--- GIVEN DATA Enclosed Below ---

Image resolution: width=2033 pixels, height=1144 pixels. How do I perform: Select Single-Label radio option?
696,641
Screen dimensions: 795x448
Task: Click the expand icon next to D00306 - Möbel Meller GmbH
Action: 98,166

--- End of Enclosed GIVEN DATA ---

* **REQUIRED WORK**:
Nothing in the records may change. Print all of them.

* **WRITTEN ANSWER**:
Image resolution: width=2033 pixels, height=1144 pixels. How do I perform: Select Single-Label radio option?
696,641
Screen dimensions: 795x448
Task: Click the expand icon next to D00306 - Möbel Meller GmbH
Action: 98,166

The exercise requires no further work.